The 27th New York Infantry Regiment was an infantry regiment formed in Elmira, New York, to fight and defend the United States during the American Civil War.  The regiment was also known as the "Union Regiment".

History

The regiment was organized on May 21, 1861, at Elmira, New York. Muster was called on June 15, 1861. The unit was enrolled for two-years of service.

Regimental organization

Company A – recruited principally in Westchester County
Company B – recruited principally in Wayne County
Company C – recruited principally in Broome County
Company D – recruited principally in Broome County
Company E – recruited principally in Monroe County
Company F – recruited principally in Broome County
Company G – recruited principally in Livingston County
Company H – recruited principally in Livingston County
Company I – recruited principally in Allegany County
Company K – recruited principally in Orleans County

Service
This regiment was organized by Col. Henry W. Slocum at Elmira, New York, and accepted by the State on May 21, 1861. The regiment mustered June 15, 1861, and left New York for Washington, D.C., on July 10, 1861. They were attached to Porter's Brigade, Hunter's Division, McDowell's Army of Northeast Virginia until August 1910. Next they were attached to Heintzelman's Brigade, Division of the Potomac, to October 1861. Slocum's Brigade, Franklin's 1st Division, 1st Army Corps, Army of the Potomac, to May 1862. And 2nd Brigade, 1st Division, 6th Army Corps, to May 1863.

Advance on Manassas, Va., July 16–21, 1861. First Battle of Bull Run, Va., July 21. Duty in the Defenses of Washington, D.C., until March, 1862. Expedition to Pohick Church October 3, 1861. Advance on Manassas, Va., March 10–15, 1862. McDowell's advance on Fredericksburg April 4–12. Ordered to the Peninsula, Virginia, April 22. Siege of Yorktown, Va., April 24-May 4, on transports. West Point May 7–8. Near Mechanicsville May 20. Seven days before Richmond June 25-July 1. Gaines' Mill and Chickahominy June 27. White Oak Swamp and Glendale June 30. Malvern Hill July 1. At Harrison's Landing until August 16. Movement to Fortress Monroe, thence to Centreville August 16–28. In works at Centreville August 28–31, and cover Pope's retreat to Fairfax Court House September 1.

During the Maryland Campaign from September 6–22, they were at Crampton's Gap, South Mountain, September 14. Battle of Antietam September 16–17. Duty in Maryland until October 29. Movement to Falmouth, Va., October 29-November 19. Battle of Fredericksburg, Va., December 12–15. "Mud March" January 20–24, 1863. At Falmouth until April.

Chancellorsville Campaign April 27-May 6. Operations about Franklin's Crossing April 29-May 2. Maryes Heights, Fredericksburg, May 3. Salem Heights May 3–4. Banks' Ford May 4. Mustered out May 31, 1863, expiration of term. Three years' men transferred to 121st Regiment New York Infantry.

→ **Questions on the material**
A) List each distinct county named in the regimental organization section of the 27th New York Infantry Regiment text.
B) In the 27th New York Infantry Regiment text, rewrite the part that opens with the words containing "Chancellorsville Campaign April" and closes with "New York Infantry.", replacing "Mustered out" with "Discharged".
C) Carry the account of the 27th New York Infantry Regiment forward from its last sentence.

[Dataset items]
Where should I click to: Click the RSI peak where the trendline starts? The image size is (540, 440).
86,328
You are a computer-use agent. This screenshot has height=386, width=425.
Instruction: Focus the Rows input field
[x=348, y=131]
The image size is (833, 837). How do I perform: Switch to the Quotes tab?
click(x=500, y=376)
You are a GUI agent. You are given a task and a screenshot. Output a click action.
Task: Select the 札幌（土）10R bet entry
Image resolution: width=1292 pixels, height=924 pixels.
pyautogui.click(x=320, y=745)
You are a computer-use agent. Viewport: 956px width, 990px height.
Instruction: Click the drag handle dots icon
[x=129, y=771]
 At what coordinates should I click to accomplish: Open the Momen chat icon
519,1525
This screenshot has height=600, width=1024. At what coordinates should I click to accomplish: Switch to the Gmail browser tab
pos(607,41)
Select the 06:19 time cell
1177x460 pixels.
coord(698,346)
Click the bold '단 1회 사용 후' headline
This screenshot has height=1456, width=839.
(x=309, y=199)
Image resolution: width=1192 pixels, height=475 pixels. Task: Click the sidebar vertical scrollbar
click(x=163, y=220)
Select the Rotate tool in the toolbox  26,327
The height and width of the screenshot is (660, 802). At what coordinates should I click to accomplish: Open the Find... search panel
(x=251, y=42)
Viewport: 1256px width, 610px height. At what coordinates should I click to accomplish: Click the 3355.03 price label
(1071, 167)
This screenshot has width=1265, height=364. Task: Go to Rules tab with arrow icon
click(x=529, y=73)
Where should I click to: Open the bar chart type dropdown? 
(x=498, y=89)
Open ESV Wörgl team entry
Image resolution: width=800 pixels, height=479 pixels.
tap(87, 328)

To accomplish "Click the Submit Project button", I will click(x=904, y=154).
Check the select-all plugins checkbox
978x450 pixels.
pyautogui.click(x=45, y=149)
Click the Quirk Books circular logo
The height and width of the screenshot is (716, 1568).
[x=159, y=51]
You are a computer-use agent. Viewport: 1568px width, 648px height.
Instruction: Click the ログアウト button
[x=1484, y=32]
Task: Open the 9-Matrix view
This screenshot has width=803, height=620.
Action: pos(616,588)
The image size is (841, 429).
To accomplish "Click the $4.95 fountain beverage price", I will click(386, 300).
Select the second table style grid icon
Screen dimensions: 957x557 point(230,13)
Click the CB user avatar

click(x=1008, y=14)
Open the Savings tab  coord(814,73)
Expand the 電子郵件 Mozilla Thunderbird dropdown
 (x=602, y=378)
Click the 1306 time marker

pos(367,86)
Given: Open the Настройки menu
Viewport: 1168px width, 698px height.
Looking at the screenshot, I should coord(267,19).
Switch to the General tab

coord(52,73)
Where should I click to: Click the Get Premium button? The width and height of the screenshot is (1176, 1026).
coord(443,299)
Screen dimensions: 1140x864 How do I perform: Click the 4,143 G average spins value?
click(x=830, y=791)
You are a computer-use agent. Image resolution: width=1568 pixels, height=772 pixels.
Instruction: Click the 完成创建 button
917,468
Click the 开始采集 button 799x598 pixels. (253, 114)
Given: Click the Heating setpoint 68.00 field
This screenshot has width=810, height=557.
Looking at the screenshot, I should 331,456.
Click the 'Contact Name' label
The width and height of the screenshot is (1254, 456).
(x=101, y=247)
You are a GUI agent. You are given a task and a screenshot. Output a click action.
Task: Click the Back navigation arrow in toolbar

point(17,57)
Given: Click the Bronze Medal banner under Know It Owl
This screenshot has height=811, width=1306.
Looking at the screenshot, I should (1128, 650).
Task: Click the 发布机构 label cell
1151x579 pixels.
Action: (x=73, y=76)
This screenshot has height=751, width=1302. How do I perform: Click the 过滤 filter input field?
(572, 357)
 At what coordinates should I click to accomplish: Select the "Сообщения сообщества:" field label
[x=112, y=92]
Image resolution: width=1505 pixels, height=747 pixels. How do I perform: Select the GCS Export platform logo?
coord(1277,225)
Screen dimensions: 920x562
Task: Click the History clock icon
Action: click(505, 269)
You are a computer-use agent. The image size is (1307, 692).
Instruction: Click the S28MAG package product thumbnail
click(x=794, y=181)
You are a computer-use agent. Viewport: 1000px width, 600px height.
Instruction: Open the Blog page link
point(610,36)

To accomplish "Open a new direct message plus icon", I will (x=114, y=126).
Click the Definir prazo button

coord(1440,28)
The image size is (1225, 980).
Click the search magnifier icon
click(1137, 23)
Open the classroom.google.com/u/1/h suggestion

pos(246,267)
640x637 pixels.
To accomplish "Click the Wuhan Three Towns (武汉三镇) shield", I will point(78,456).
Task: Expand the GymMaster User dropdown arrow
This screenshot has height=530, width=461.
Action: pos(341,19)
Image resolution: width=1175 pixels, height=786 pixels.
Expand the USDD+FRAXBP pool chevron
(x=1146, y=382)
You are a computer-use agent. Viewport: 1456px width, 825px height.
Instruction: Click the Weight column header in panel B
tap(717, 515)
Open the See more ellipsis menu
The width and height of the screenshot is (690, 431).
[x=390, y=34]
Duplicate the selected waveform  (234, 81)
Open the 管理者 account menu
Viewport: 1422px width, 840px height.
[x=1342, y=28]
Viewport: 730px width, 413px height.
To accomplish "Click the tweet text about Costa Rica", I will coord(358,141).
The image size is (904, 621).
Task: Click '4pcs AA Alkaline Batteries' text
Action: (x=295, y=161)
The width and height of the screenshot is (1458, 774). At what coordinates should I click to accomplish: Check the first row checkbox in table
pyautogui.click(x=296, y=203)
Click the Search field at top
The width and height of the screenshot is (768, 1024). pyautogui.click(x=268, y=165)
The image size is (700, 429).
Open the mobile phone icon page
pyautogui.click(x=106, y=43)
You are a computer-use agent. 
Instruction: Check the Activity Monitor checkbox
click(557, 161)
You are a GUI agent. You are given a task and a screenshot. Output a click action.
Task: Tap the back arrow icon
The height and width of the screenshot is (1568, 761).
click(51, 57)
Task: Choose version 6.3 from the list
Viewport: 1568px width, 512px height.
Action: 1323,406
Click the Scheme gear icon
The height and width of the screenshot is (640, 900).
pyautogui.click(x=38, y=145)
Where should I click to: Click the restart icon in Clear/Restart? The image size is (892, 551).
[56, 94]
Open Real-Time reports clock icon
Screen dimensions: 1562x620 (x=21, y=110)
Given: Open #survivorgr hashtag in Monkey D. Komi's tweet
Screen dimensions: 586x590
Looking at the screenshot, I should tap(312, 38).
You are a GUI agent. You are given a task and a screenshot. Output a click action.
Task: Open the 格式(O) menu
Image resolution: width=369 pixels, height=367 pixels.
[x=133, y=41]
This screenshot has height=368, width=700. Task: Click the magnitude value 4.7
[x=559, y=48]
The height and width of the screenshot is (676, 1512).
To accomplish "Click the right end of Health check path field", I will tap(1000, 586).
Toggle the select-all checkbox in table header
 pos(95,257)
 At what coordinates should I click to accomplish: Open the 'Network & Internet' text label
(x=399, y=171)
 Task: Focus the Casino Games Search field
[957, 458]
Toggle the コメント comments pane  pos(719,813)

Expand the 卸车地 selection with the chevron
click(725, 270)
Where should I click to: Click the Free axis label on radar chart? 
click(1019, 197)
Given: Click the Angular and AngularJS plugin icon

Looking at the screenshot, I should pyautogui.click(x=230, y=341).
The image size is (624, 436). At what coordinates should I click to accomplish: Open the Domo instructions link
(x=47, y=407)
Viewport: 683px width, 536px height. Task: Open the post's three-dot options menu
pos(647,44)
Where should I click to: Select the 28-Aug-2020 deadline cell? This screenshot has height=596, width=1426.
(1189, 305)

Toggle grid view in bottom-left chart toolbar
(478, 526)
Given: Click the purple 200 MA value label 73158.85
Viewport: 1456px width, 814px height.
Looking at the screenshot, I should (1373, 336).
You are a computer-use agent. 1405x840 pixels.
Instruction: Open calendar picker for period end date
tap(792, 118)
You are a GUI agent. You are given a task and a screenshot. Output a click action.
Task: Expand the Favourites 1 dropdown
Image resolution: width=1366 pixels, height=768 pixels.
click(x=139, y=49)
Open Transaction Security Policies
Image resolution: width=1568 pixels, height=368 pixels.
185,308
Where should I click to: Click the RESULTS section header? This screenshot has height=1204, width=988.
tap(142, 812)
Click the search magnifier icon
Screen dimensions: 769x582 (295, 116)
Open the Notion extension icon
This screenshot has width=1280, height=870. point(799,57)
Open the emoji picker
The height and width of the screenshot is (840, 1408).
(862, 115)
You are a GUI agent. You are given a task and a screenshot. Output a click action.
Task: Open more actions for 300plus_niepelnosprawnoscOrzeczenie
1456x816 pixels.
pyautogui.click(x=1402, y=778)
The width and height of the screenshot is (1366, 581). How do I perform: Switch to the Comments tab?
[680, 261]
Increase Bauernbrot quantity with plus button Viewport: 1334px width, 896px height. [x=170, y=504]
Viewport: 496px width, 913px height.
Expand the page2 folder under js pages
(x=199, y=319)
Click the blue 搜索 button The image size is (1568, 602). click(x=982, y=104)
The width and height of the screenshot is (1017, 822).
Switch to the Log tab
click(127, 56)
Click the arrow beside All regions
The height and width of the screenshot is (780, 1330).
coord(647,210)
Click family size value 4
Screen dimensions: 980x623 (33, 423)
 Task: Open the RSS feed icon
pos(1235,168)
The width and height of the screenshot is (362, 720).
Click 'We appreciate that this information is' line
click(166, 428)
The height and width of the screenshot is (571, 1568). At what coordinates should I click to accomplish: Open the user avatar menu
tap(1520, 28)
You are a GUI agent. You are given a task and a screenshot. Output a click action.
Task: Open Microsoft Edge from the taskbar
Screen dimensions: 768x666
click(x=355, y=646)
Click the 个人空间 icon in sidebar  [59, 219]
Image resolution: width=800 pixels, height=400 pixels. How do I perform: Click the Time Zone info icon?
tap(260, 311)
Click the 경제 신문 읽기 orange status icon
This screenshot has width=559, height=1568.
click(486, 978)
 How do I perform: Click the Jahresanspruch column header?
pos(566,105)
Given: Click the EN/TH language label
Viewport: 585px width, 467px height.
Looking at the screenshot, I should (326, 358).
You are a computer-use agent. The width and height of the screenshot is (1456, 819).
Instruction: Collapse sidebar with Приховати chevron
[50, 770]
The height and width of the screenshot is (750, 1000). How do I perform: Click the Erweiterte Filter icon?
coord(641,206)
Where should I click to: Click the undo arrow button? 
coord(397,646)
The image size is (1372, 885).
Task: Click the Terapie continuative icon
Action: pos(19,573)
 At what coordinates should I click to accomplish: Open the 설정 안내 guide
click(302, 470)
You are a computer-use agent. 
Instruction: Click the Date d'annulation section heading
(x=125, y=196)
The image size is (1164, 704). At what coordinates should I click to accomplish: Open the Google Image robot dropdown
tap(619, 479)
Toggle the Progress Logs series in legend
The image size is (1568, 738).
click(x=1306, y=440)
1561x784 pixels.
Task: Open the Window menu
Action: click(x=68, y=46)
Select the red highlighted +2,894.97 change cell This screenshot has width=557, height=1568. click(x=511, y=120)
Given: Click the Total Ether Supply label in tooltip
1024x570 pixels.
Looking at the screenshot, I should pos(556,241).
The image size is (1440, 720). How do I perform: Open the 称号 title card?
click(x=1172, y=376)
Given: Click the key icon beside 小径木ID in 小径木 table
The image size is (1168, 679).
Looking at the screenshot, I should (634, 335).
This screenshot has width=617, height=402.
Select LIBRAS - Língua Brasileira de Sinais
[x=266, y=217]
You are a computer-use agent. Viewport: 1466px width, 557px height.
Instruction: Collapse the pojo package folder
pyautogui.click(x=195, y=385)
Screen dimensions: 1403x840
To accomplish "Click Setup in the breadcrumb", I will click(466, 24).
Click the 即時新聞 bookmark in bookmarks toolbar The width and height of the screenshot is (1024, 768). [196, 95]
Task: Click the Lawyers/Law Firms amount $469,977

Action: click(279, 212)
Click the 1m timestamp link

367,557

→ **Task-by-task outputs**
A) Westchester County, Wayne County, Broome County, Monroe County, Livingston County, Allegany County, Orleans County

B)
Chancellorsville Campaign April 27-May 6. Operations about Franklin's Crossing April 29-May 2. Maryes Heights, Fredericksburg, May 3. Salem Heights May 3–4. Banks' Ford May 4. Discharged May 31, 1863, expiration of term. Three years' men transferred to 121st Regiment New York Infantry.

C)
Time line

Total strength and casualties
Regiment lost during service 2 Officers and 72 Enlisted men killed and mortally wounded and 2 Officers and 70 Enlisted men by disease. Total 146.

The 27th New York Volunteer Infantry Regiment was reformed following the Civil War to replace the 3rd New York Volunteer Infantry Regiment that was disbanded.

Further reading

Books
  Buell, Dexter E. A brief history of Company B, 27th regiment N.Y. volunteers, its organization and the part it took in the war. Printed at the Office of the Republican. Lyons: 1874.
  Fairchild, Charles Bryant. History of the 27th regiment N.Y. vols., being a record of its more than two years of service in the War for the Union, from May 21, 1861, to May 31, 1863. With a complete roster and short sketches of Commanding officers. Also, a record of experience and suffering of some of the comrades in Libby and other Rebel prisons. Compiled by C. B. Fairchild, of Company "D." Published under the direction of the following committee: Gen. H. W. Slocum [and] Capt. C. A. Wells. Binghamton, Carl & Matthews, printers [1888].
  Hall, Henry Seymour. "Experience in the Peninsular and Antietam campaigns, January 3, 1894." MOLLUS-Kan160-84.
  Hall, Henry Seymour. "Fredericksburg and Chancellorsville, April 4, 1894. MOLLUS-Kan 185-205.
  Hall, Henry Seymour. "Personal experience in organizing volunteer soldiers in April, 1861, and participating with them in the first battle of Bull run, July 21, 1861." A paper prepared and read before the Kansas commandery of the M.O.L.L.U.S., May 4, 1892.
  Hall, Henry Seymour. "Personal experience under Generals Bumside and Hooker, in the battles of Fredericksburg and Chancellorsville, December 11, 12, 13 and 14, 1862, and May 1, 2, 3 and 4, 1863." A paper read [April 4, 1889] before the Kansas commandery of the Military order of the loyal legion of the United States.
  Hall, Henry Seymour. "Personal experience under General McClellan, after Bull run, including the Peninsular and Antietam campaigns, from July 27, 1861, to November 10, 1862." A paper prepared and read before the Kansas commandery of the M.O.L.L.U.S., January 3, 1894.
  Hall, Henry Seymour. "A volunteer at the first Bull run, May 4, 1892." MOLLUS-Kan 143-59.
  Kilmer, George Langdon. "The Army of the Potomac at Harrison's landing." Battles and Leaders II 427-8.
  Merrell, William Howard. Five months in Rebeldom; or, notes from the diary of a Bull run prisoner, at Richmond, by Corporal W. H. *  Merrell, Color guard, Co. E, 27th regiment, N.Y.S.V. Rochester: Adams & Dabney, 1862.

External links
  Civil War in the East:  27th New York Infantry Regiment "Union Regiment"
   Family Search:  27th Regiment, New York Infantry
  New York State Military Museum:  27th Infantry Regiment

References

Military units and formations established in 1861
Infantry 027
1861 establishments in New York (state)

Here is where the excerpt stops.